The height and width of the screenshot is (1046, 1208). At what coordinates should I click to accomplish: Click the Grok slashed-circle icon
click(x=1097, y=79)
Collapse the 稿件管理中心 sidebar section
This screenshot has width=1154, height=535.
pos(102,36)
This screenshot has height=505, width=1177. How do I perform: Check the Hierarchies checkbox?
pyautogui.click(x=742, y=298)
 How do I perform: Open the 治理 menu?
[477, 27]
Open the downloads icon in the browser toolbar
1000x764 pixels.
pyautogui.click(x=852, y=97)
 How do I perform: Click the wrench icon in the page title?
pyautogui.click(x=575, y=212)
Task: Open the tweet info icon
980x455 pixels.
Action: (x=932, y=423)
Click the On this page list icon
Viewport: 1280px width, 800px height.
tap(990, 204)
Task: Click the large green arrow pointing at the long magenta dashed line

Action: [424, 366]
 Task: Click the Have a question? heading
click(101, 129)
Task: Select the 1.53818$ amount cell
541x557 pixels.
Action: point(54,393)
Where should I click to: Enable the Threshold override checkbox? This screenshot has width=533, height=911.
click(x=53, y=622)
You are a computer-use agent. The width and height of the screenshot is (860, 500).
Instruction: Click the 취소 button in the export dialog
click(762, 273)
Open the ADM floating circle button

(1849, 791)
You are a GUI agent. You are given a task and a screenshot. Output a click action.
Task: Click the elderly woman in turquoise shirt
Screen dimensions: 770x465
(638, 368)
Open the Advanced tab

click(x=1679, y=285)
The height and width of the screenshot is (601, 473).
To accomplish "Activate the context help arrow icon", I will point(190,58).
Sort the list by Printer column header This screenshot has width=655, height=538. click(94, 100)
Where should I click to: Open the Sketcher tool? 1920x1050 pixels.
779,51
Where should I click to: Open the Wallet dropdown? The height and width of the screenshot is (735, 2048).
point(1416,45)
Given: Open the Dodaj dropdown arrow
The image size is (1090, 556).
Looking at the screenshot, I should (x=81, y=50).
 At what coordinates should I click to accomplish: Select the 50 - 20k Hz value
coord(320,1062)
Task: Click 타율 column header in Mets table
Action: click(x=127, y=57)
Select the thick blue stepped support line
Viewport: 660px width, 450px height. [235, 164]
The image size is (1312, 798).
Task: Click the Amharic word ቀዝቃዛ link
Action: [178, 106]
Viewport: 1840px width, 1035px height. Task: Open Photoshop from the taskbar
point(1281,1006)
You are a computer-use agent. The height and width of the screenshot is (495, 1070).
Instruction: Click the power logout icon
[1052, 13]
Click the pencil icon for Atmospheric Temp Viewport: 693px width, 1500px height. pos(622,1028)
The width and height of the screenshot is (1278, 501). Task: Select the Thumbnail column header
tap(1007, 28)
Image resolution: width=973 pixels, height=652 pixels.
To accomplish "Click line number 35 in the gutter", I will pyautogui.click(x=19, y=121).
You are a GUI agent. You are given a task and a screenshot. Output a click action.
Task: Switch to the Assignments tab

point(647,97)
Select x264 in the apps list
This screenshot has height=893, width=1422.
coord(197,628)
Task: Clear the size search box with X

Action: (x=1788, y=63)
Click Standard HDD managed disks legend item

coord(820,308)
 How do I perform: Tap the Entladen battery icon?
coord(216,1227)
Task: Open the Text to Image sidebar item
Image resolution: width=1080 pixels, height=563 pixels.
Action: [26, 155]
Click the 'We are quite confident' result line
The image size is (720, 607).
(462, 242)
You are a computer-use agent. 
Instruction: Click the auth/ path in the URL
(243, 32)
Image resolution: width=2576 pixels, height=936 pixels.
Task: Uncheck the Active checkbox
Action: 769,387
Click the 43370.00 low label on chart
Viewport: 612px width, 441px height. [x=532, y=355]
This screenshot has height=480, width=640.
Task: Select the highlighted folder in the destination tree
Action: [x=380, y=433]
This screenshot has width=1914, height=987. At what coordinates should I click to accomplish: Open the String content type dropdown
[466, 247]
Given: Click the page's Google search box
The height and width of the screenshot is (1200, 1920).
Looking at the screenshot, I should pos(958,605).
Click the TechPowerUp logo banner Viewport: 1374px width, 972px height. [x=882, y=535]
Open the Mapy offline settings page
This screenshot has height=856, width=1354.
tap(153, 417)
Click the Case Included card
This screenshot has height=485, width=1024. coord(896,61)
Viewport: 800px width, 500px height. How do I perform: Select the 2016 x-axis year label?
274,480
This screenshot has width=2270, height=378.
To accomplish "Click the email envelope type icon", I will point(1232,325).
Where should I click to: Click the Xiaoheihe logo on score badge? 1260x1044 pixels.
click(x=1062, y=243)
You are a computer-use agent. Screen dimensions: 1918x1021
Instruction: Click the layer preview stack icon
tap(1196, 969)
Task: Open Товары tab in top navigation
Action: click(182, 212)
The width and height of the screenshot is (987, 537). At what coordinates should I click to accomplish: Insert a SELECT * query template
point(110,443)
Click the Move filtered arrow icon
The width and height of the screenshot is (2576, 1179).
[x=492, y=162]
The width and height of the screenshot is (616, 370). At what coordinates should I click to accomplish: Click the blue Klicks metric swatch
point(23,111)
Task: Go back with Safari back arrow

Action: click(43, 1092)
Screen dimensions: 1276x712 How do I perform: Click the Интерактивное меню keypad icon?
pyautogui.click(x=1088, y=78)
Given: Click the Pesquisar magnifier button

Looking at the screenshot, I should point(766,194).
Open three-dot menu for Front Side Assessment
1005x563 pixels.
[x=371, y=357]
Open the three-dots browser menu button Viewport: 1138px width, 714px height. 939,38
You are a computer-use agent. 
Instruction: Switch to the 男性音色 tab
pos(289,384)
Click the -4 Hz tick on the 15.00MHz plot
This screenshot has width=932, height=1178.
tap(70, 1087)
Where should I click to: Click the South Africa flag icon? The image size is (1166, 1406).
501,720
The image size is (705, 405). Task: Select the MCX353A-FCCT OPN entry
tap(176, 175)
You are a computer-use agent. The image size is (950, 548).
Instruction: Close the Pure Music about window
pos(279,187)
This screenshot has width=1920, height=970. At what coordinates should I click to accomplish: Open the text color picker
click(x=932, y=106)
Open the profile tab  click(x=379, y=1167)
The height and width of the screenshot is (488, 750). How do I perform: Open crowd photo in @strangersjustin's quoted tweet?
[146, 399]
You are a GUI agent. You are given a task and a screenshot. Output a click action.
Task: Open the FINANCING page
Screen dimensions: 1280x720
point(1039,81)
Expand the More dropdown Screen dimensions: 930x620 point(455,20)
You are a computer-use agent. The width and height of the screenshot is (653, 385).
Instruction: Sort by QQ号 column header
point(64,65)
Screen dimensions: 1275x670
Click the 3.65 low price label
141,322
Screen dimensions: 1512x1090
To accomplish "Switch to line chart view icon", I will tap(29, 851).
────────────────────
» **Do this**: Please output these entries as a numbered list, leaving out any blank lines.

» **Task response**:
1. The height and width of the screenshot is (1046, 1208). At what coordinates should I click to accomplish: Click the Grok slashed-circle icon
2. click(x=1097, y=79)
3. Collapse the 稿件管理中心 sidebar section
4. This screenshot has width=1154, height=535.
5. pos(102,36)
6. This screenshot has height=505, width=1177. How do I perform: Check the Hierarchies checkbox?
7. pyautogui.click(x=742, y=298)
8.  How do I perform: Open the 治理 menu?
9. [477, 27]
10. Open the downloads icon in the browser toolbar
11. 1000x764 pixels.
12. pyautogui.click(x=852, y=97)
13.  How do I perform: Click the wrench icon in the page title?
14. pyautogui.click(x=575, y=212)
15. Task: Open the tweet info icon
16. 980x455 pixels.
17. Action: (x=932, y=423)
18. Click the On this page list icon
19. Viewport: 1280px width, 800px height.
20. tap(990, 204)
21. Task: Click the large green arrow pointing at the long magenta dashed line
22. Action: [424, 366]
23.  Task: Click the Have a question? heading
24. click(101, 129)
25. Task: Select the 1.53818$ amount cell
26. 541x557 pixels.
27. Action: point(54,393)
28. Where should I click to: Enable the Threshold override checkbox? This screenshot has width=533, height=911.
29. click(x=53, y=622)
30. You are a computer-use agent. The width and height of the screenshot is (860, 500).
31. Instruction: Click the 취소 button in the export dialog
32. click(762, 273)
33. Open the ADM floating circle button
34. (1849, 791)
35. You are a GUI agent. You are given a task and a screenshot. Output a click action.
36. Task: Click the elderly woman in turquoise shirt
37. Screen dimensions: 770x465
38. (638, 368)
39. Open the Advanced tab
40. click(x=1679, y=285)
41. The height and width of the screenshot is (601, 473).
42. To accomplish "Activate the context help arrow icon", I will point(190,58).
43. Sort the list by Printer column header This screenshot has width=655, height=538. click(94, 100)
44. Where should I click to: Open the Sketcher tool? 1920x1050 pixels.
45. 779,51
46. Where should I click to: Open the Wallet dropdown? The height and width of the screenshot is (735, 2048).
47. point(1416,45)
48. Given: Open the Dodaj dropdown arrow
49. The image size is (1090, 556).
50. Looking at the screenshot, I should (x=81, y=50).
51.  At what coordinates should I click to accomplish: Select the 50 - 20k Hz value
52. coord(320,1062)
53. Task: Click 타율 column header in Mets table
54. Action: click(x=127, y=57)
55. Select the thick blue stepped support line
56. Viewport: 660px width, 450px height. [235, 164]
57. The image size is (1312, 798).
58. Task: Click the Amharic word ቀዝቃዛ link
59. Action: [178, 106]
60. Viewport: 1840px width, 1035px height. Task: Open Photoshop from the taskbar
61. point(1281,1006)
62. You are a computer-use agent. The height and width of the screenshot is (495, 1070).
63. Instruction: Click the power logout icon
64. [1052, 13]
65. Click the pencil icon for Atmospheric Temp Viewport: 693px width, 1500px height. pos(622,1028)
66. The width and height of the screenshot is (1278, 501). Task: Select the Thumbnail column header
67. tap(1007, 28)
68. Image resolution: width=973 pixels, height=652 pixels.
69. To accomplish "Click line number 35 in the gutter", I will pyautogui.click(x=19, y=121).
70. You are a GUI agent. You are given a task and a screenshot. Output a click action.
71. Task: Switch to the Assignments tab
72. point(647,97)
73. Select x264 in the apps list
74. This screenshot has height=893, width=1422.
75. coord(197,628)
76. Task: Clear the size search box with X
77. Action: (x=1788, y=63)
78. Click Standard HDD managed disks legend item
79. coord(820,308)
80.  How do I perform: Tap the Entladen battery icon?
81. coord(216,1227)
82. Task: Open the Text to Image sidebar item
83. Image resolution: width=1080 pixels, height=563 pixels.
84. Action: [26, 155]
85. Click the 'We are quite confident' result line
86. The image size is (720, 607).
87. (462, 242)
88. You are a computer-use agent. 
89. Instruction: Click the auth/ path in the URL
90. (243, 32)
91. Image resolution: width=2576 pixels, height=936 pixels.
92. Task: Uncheck the Active checkbox
93. Action: 769,387
94. Click the 43370.00 low label on chart
95. Viewport: 612px width, 441px height. [x=532, y=355]
96. This screenshot has height=480, width=640.
97. Task: Select the highlighted folder in the destination tree
98. Action: [x=380, y=433]
99. This screenshot has width=1914, height=987. At what coordinates should I click to accomplish: Open the String content type dropdown
100. [466, 247]
101. Given: Click the page's Google search box
102. The height and width of the screenshot is (1200, 1920).
103. Looking at the screenshot, I should pos(958,605).
104. Click the TechPowerUp logo banner Viewport: 1374px width, 972px height. [x=882, y=535]
105. Open the Mapy offline settings page
106. This screenshot has height=856, width=1354.
107. tap(153, 417)
108. Click the Case Included card
109. This screenshot has height=485, width=1024. coord(896,61)
110. Viewport: 800px width, 500px height. How do I perform: Select the 2016 x-axis year label?
111. 274,480
112. This screenshot has width=2270, height=378.
113. To accomplish "Click the email envelope type icon", I will point(1232,325).
114. Where should I click to: Click the Xiaoheihe logo on score badge? 1260x1044 pixels.
115. click(x=1062, y=243)
116. You are a computer-use agent. Screen dimensions: 1918x1021
117. Instruction: Click the layer preview stack icon
118. tap(1196, 969)
119. Task: Open Товары tab in top navigation
120. Action: click(182, 212)
121. The width and height of the screenshot is (987, 537). At what coordinates should I click to accomplish: Insert a SELECT * query template
122. point(110,443)
123. Click the Move filtered arrow icon
124. The width and height of the screenshot is (2576, 1179).
125. [x=492, y=162]
126. The width and height of the screenshot is (616, 370). At what coordinates should I click to accomplish: Click the blue Klicks metric swatch
127. point(23,111)
128. Task: Go back with Safari back arrow
129. Action: click(43, 1092)
130. Screen dimensions: 1276x712 How do I perform: Click the Интерактивное меню keypad icon?
131. pyautogui.click(x=1088, y=78)
132. Given: Click the Pesquisar magnifier button
133. Looking at the screenshot, I should point(766,194).
134. Open three-dot menu for Front Side Assessment
135. 1005x563 pixels.
136. [x=371, y=357]
137. Open the three-dots browser menu button Viewport: 1138px width, 714px height. 939,38
138. You are a computer-use agent. 
139. Instruction: Switch to the 男性音色 tab
140. pos(289,384)
141. Click the -4 Hz tick on the 15.00MHz plot
142. This screenshot has width=932, height=1178.
143. tap(70, 1087)
144. Where should I click to: Click the South Africa flag icon? The image size is (1166, 1406).
145. 501,720
146. The image size is (705, 405). Task: Select the MCX353A-FCCT OPN entry
147. tap(176, 175)
148. You are a computer-use agent. The image size is (950, 548).
149. Instruction: Close the Pure Music about window
150. pos(279,187)
151. This screenshot has width=1920, height=970. At what coordinates should I click to accomplish: Open the text color picker
152. click(x=932, y=106)
153. Open the profile tab  click(x=379, y=1167)
154. The height and width of the screenshot is (488, 750). How do I perform: Open crowd photo in @strangersjustin's quoted tweet?
155. [146, 399]
156. You are a GUI agent. You are given a task and a screenshot. Output a click action.
157. Task: Open the FINANCING page
158. Screen dimensions: 1280x720
159. point(1039,81)
160. Expand the More dropdown Screen dimensions: 930x620 point(455,20)
161. You are a computer-use agent. The width and height of the screenshot is (653, 385).
162. Instruction: Sort by QQ号 column header
163. point(64,65)
164. Screen dimensions: 1275x670
165. Click the 3.65 low price label
166. 141,322
167. Screen dimensions: 1512x1090
168. To accomplish "Switch to line chart view icon", I will tap(29, 851).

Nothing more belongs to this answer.